##### Page excerpt

Conversion, what is it?

What is conversion? John Stott, in his classic book, Christian Mission in the Modern World (IVP Classics) , examines the word “conversion” in his final chapter. He has so far examined mission, evangelism, dialogue, and salvation. So today, we look at the meaning of “conversion”.

Stott, a true-blue Anglican, begins by poking at snobs who think conversion is for the lower classes who can be ministered to by the Salvation Army or it can be assigned to those who are prone toward “enthusiasm.” One person calls conversion a “spasm of the ganglions.” Yet others are put off by conversion because for them it means imperialism. And then he finds a third group: the universalists and syncretists. In short, if you think no religion is final or that all are saved, there is no need for anyone to be converted.

For Stott it comes down to two features: those are saved are “in Christ” and those who are “in Christ” are reconciled to God. Therefore, conversion is about getting “in Christ.” Those who aren’t are perishing.

##########
##### Recorded data

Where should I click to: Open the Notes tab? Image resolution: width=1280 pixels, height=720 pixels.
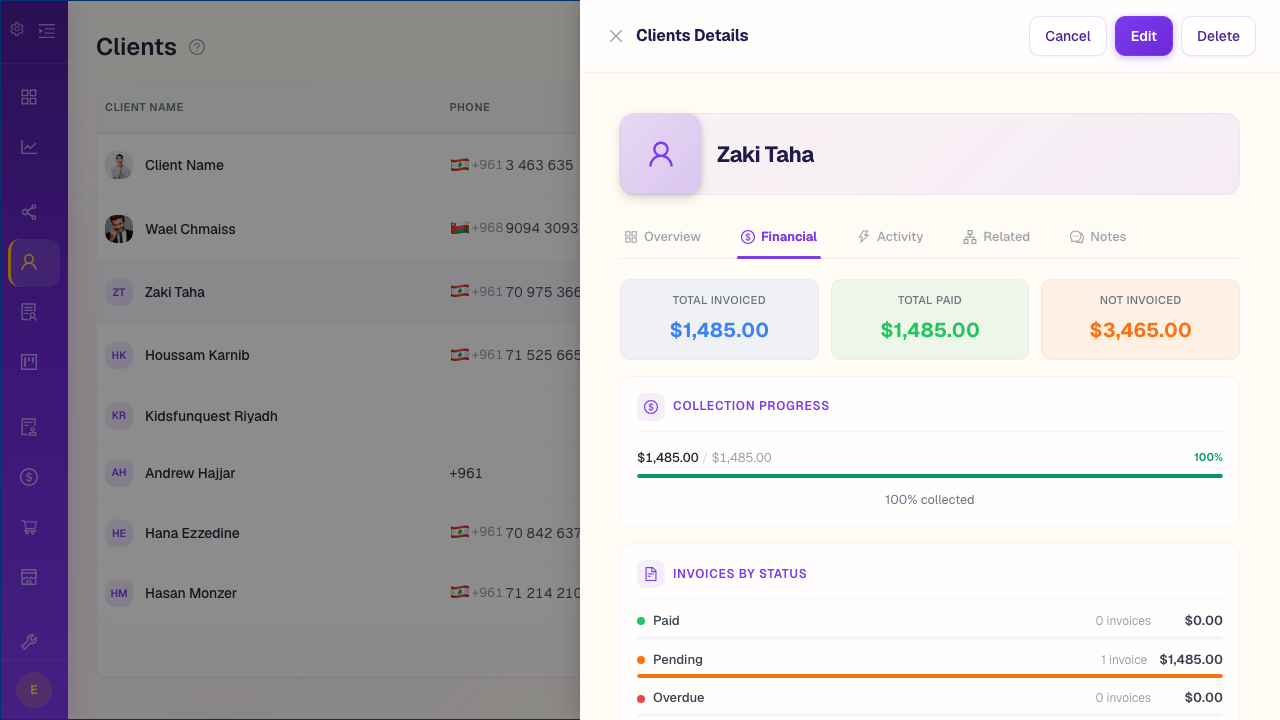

##########

Directions
a. Name every subject that, according to the passage on conversion, Stott examines in his book before he turns to conversion.
b. Write a continuation of the passage on conversion, starting right after its final sentence.

Answers for the tasks
a. Mission, evangelism, dialogue, and salvation.

b.
First, conversion and regeneration: regeneration is God’s act; conversion is what humans do. Regeneration is unconscious; conversion is conscious. Regeneration is a complete act of God and instantaneous while conversion is a process.

Second, he examines the implications of conversion:

1. Conversion and repentance. Repentance must be a part of evangelism as the call to the Lordship of Christ.

2. Conversion and church. God’s mission in this world has always been through a people: Israel, the church.

3. Conversion and society. The truly converted become socially active out of neighbor-love.

4. Conversion and culture. The truly converted enculturate the gospel in their culture.

5. Conversion and the Holy Spirit. Too much talk of mission, evangelism, dialogue, and salvation — even conversion — are man-shaped. This is all about the work of the Holy Spirit. Note how often the Spirit emerges in the pages of Acts. But this does not mean lack of preparation, or anti-intellectualism, or irrelevance, or the suppression of our personality.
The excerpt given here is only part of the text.